Paeds Mx Flashcards
Signs, Ix and Management of ASDs?
Sx: Ejection systolic murmur (upper L sternal edge), fixed wide splitting of S2
Ix: (severe, long term cases)ECG: RAD, RBBB for secundum. partial AVSD - the AV node is displaced and therefore it conducts the ventricles superiorly giving a negative reflection of QRS in the AVF lead. Echo will show the abnormality.
Observation is main treatment, as it may close or shrink; measured by ratio of pulmonary to systemic blood flow, where <1.5 is of little prognostic importance. >1.5 = large enough to cause RV dilatation and will require surgical closure at 2-4 years of age.
Secundum ASDs - managed by cardiac catheterisation with the insertion of an occlusive device (percutaneous closure/endovascular closure) but may need
surgical closure under GA.
Partial AVSD - managed by surgical correction
Prophylactic amoxicillin for the first 6m after device insertion
Sx and Mx of VSD?
Signs:
• Pansystolic murmur (lower L sternal edge) (loud murmur = smaller defect) (will be soft/absent in large VSD)
• Quiet P2
• Large VSD will have apical mid-diastolic murmur from increased flow over the mitral valve
• Signs of HF if large VSD (hepatomegaly, SOB, failure to thrive, recurrent chest infections) (From 1 week old)
Ix: ECG will show biventriuclar hypetrophy if LVSD. (Upright t wave in V1 indicates pul HTN).
Management Depends on size! If smaller than AV node diagemeter (~ 3mm), they will close spontaneously, ascertained by the disappearance of the murmur and normal ECG/Echo.
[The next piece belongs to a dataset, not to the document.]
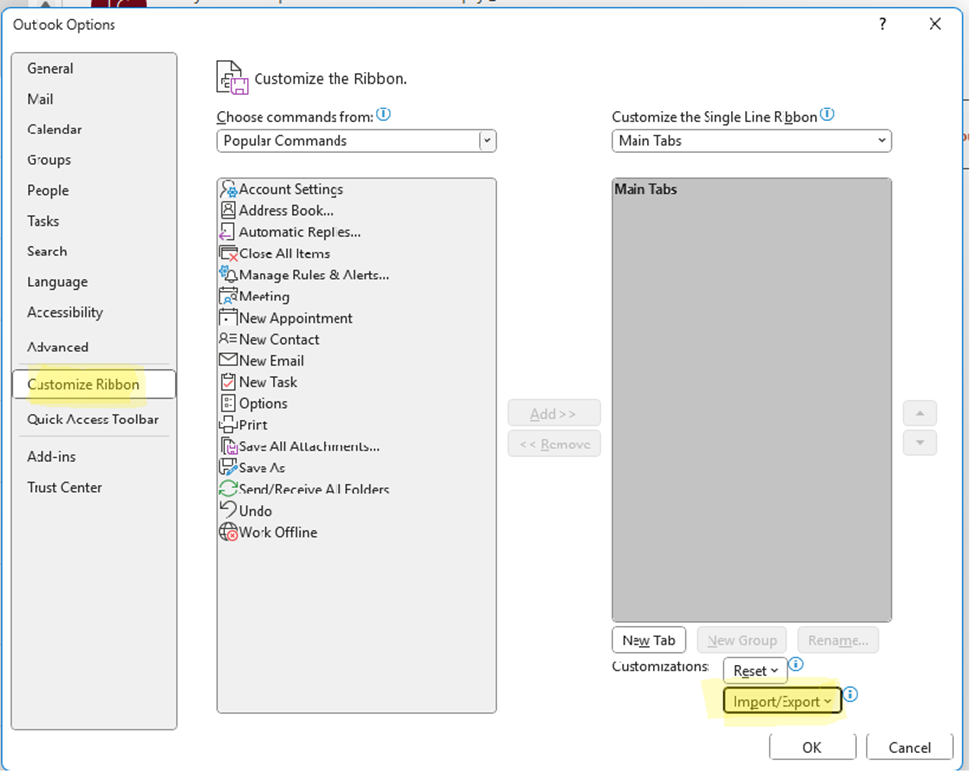Click the Save All Attachments icon

(227, 446)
While the VSD is present, prevention of bacterial endocarditis is by maintaining dental hygiene. Proph amoxicillin if high risk.
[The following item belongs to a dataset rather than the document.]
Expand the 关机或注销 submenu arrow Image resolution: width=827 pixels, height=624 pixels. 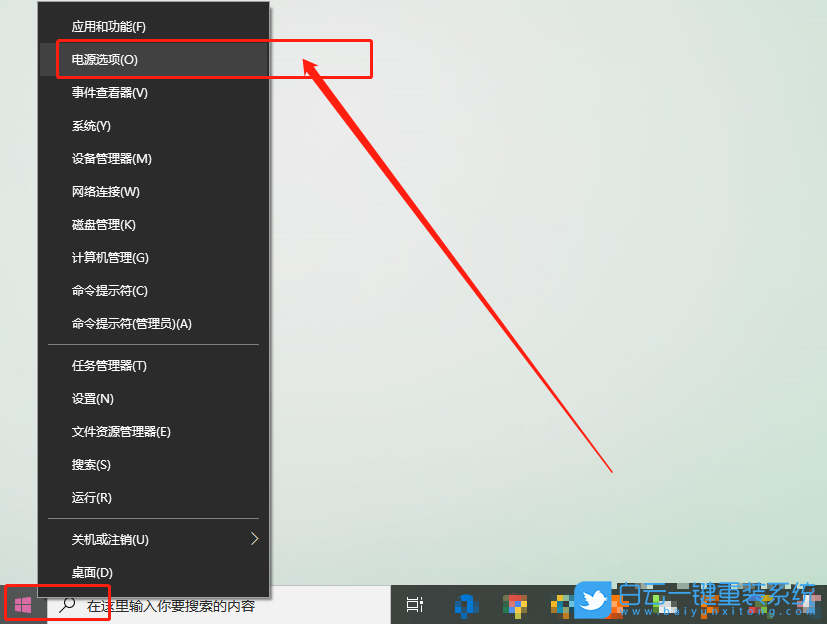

More than 3mm: Drug therapy for HF is with diuretics furosemide, often combined with captopril and digoxin. Additional calorie input is required.
Surgery 3-6months is required to manage HF and prevent lung damage from pul HTN. This procedure (pulmonary artery banding) narrows the pulmonary artery to reduce the blood flow to the lungs. When the child is older, an operation is done to remove the band and fix the VSD with open-heart surgery if the opening is large.
Signs, IX and management of PDA?
Signs: Continuous murmur below L clavicle (cont. as Pa in pul artery always less than aorta)
ECG- Large L-R shunt will cause RVH (+ Pul HTN) and LVH and so indistinguishable from large VSD.
If a cyanotic disease is dependent on a PDAs (e.g. TGA), the patient should start a prostaglandin infusion to keep the PDA open until corrective surgery can be performed
• The duct can be closed using:
o IV Indomethacin – 1st line treatment
o Prostacyclin synthetase inhibitor
o Ibuprofen ( Usually done in premature/VLBW infants)
• If pharmacological methods are unsuccessful, surgical ligation or PCD closure may be used
• Term infants:
o Symptomatic >6mo, PCD closure ASAP
o Usually closed using a coil or occlusive device introduced through a cardiac catheter at ~1yo via femoral.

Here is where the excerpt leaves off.